Un caso di una gravità eccezionale, ancora una volta completamente silenziato dai principali media italiani.

Il motivo? Inspiegabile se non per il fatto che gli autori del crimine sono una coppia omosessuale.

Non è la prima volta che accade.

Recentemente avevamo segnalato lo stesso fenomeno sulla condanna a 100 anni di carcere per Zachary e William Zulock, coppia gay “modello” degli Stati Uniti e autori di molteplici reati verso i figli adottivi tra cui violenze, abusi e diffusione di video.

Di casi simili ne accadono purtroppo ogni giorno.

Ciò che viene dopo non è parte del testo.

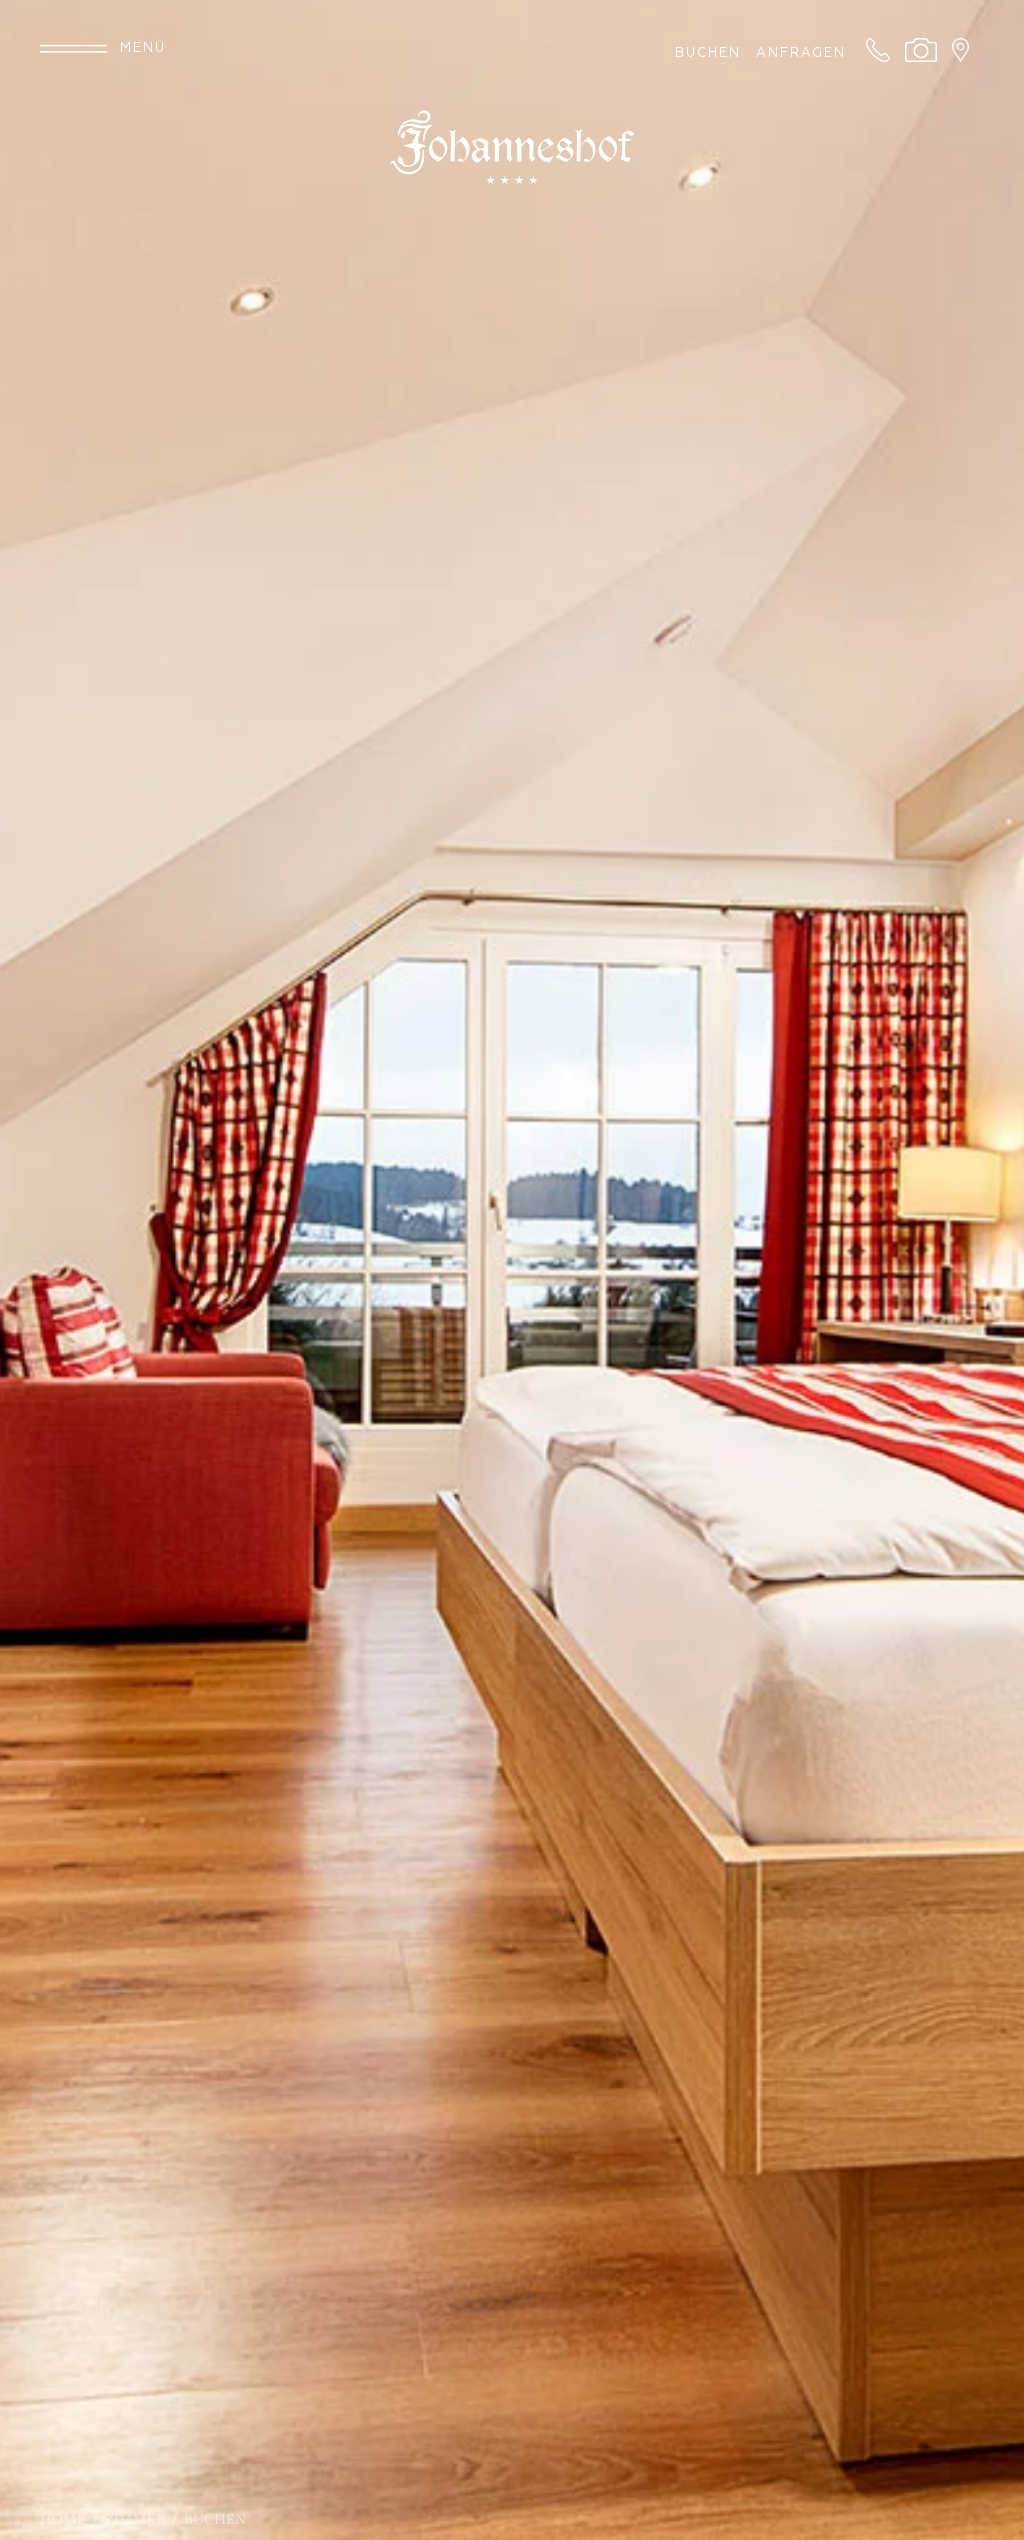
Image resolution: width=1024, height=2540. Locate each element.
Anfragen (801, 53)
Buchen (710, 53)
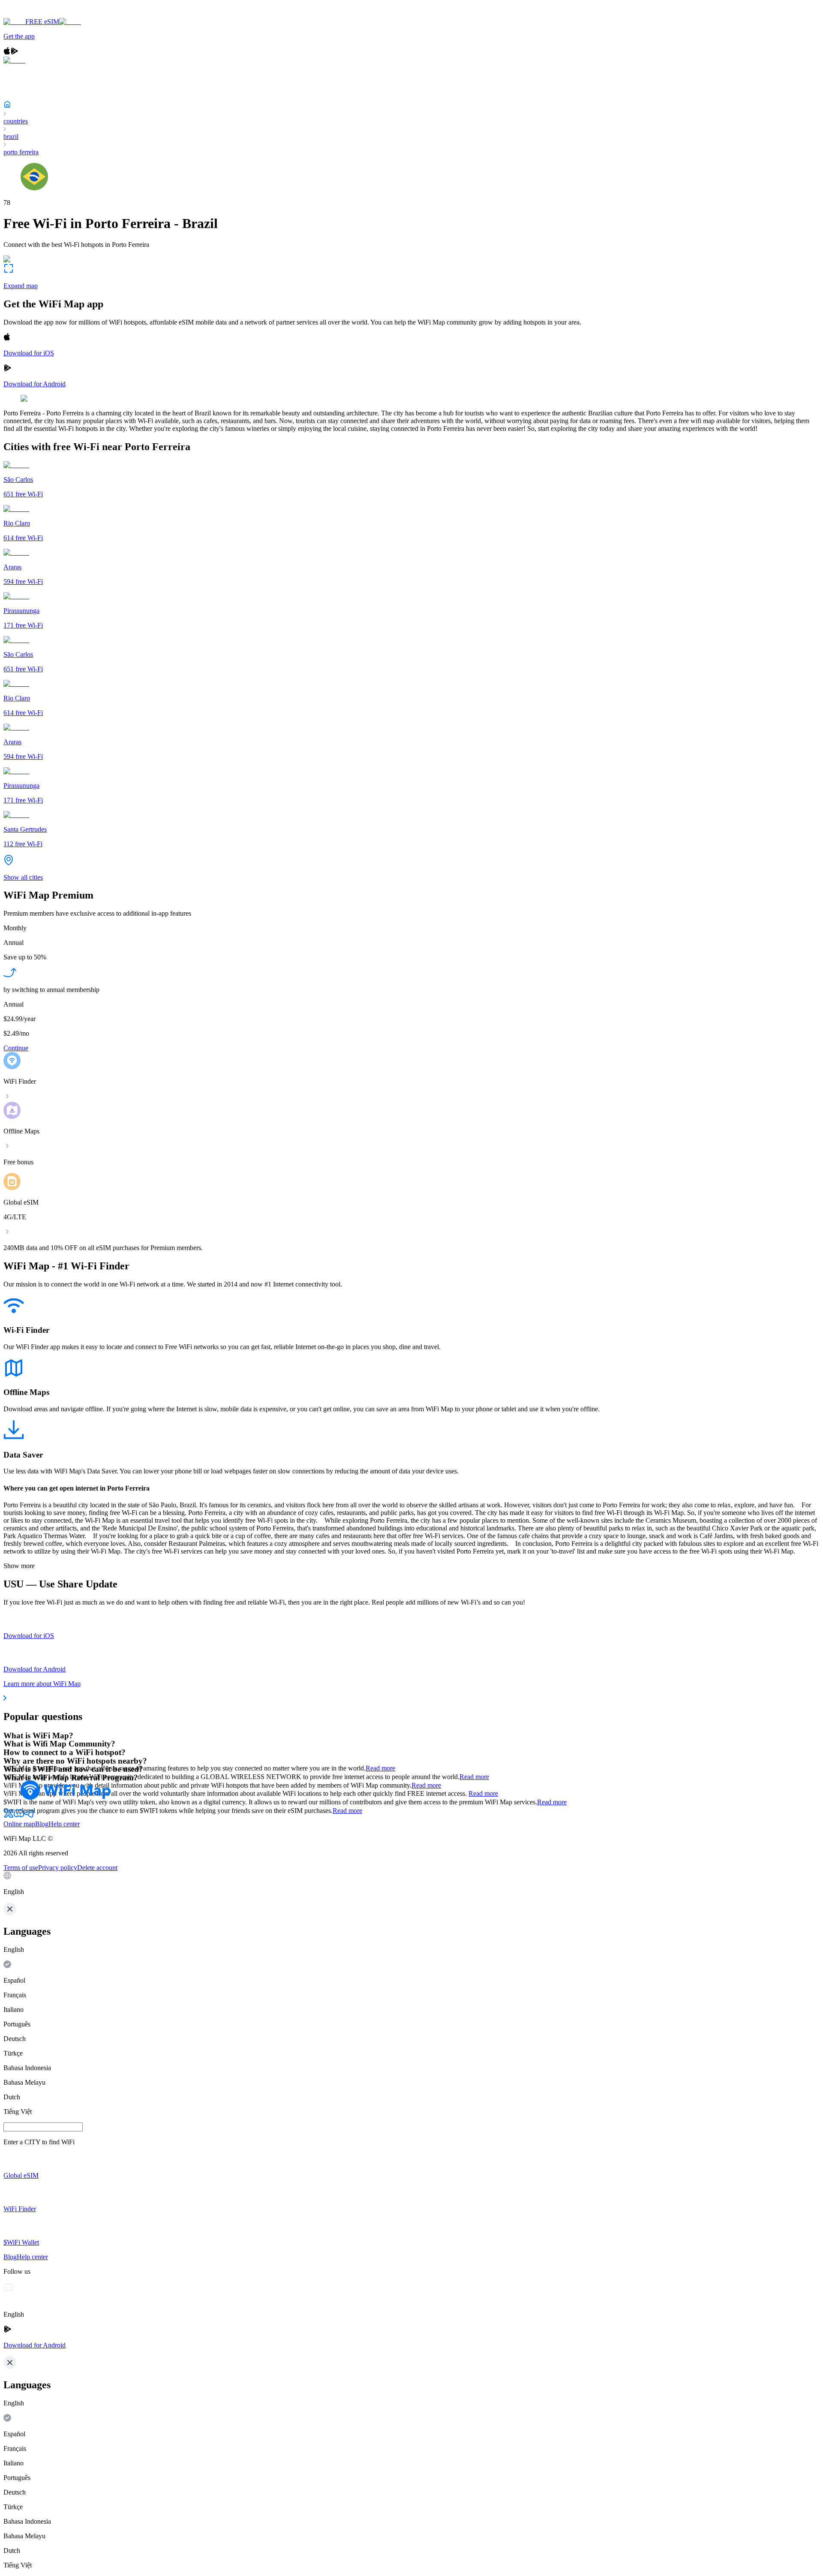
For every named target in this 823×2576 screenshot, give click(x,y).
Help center (64, 1824)
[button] (411, 1884)
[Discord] (19, 1816)
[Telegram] (29, 1816)
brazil (10, 136)
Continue (15, 1048)
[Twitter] (8, 1816)
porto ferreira (21, 152)
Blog (41, 1824)
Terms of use (20, 1867)
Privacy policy (57, 1867)
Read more (380, 1768)
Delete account (97, 1867)
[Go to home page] (33, 14)
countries (15, 121)
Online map (19, 1824)
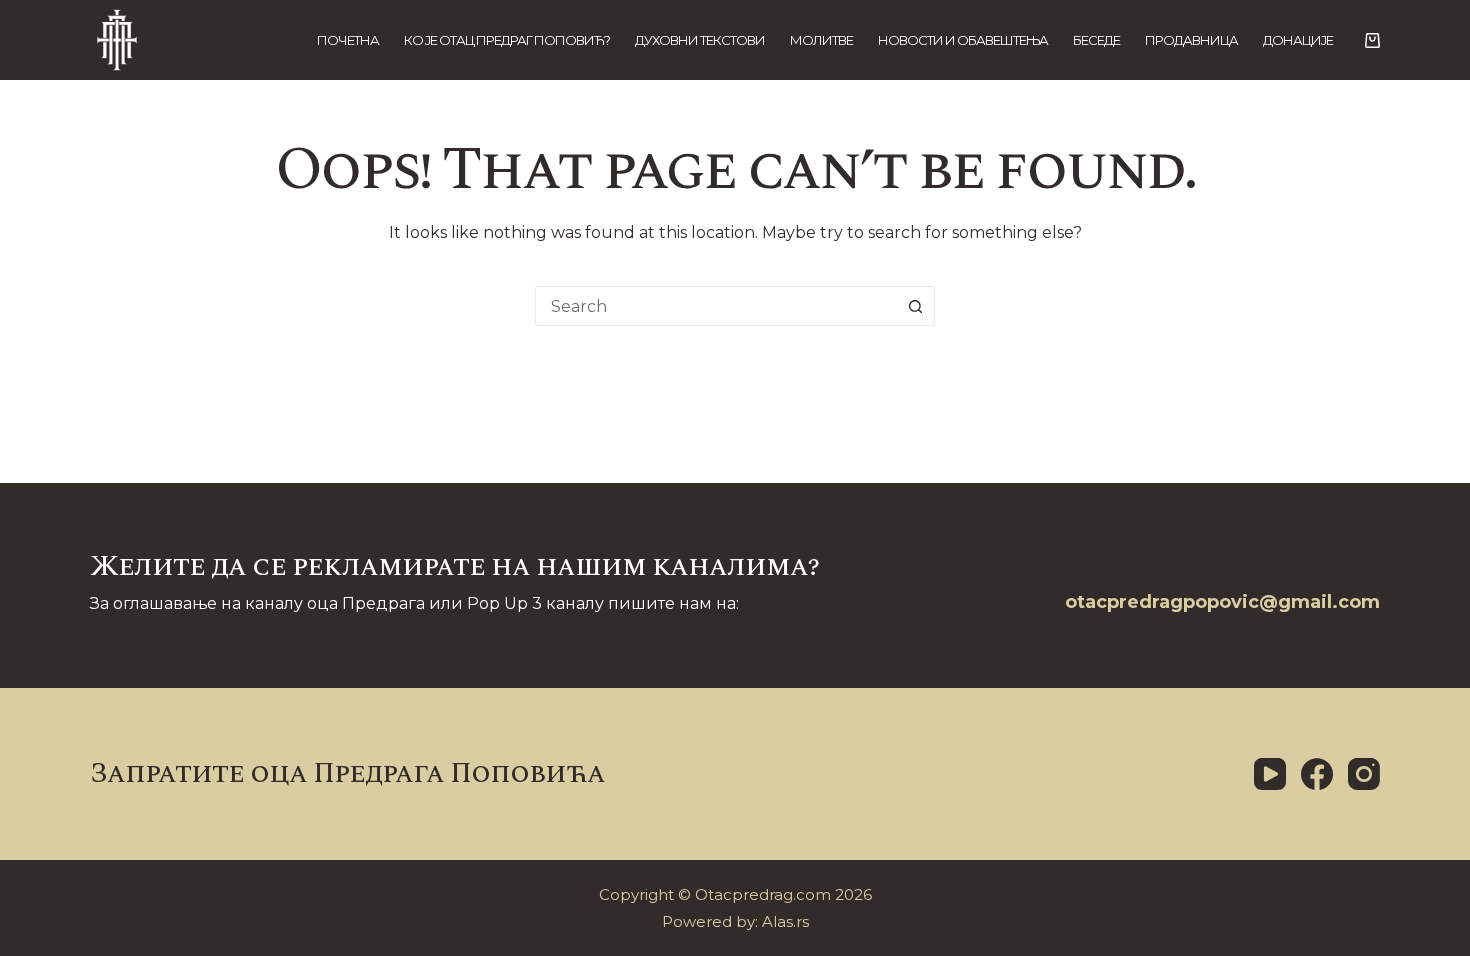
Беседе (1096, 40)
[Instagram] (1364, 774)
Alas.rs (785, 921)
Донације (1298, 40)
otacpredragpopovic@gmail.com (1222, 602)
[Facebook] (1317, 774)
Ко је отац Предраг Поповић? (507, 40)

Solo per restare nell’ultimo periodo: il maestro transgender “Aleena” Starshine è stato licenziato a seguito di comportamenti sessualmente inappropriati sugli alunni (17 giugno), il pedofilo trans “Jessica” Smith è stato condannato a 4 anni di carcere (16 giugno) e lo stesso dicasi per il pedofilo “Lucy” Dean (4 giugno).

Questi ultimi sono crimini minori ed è legittimo che nessuno in Italia ne abbia parlato, lo stesso però non si può dire del caso di cui parliamo oggi.

 


Coppia gay all’ergastolo per atroci abusi sessuali sui figli
(20/05/2026)


 

Abusi gay: no generalizzazione, né censura

E attenzione: sbaglierebbe chi volesse usare queste notizie per generalizzare le accuse verso tutto il mondo arcobaleno.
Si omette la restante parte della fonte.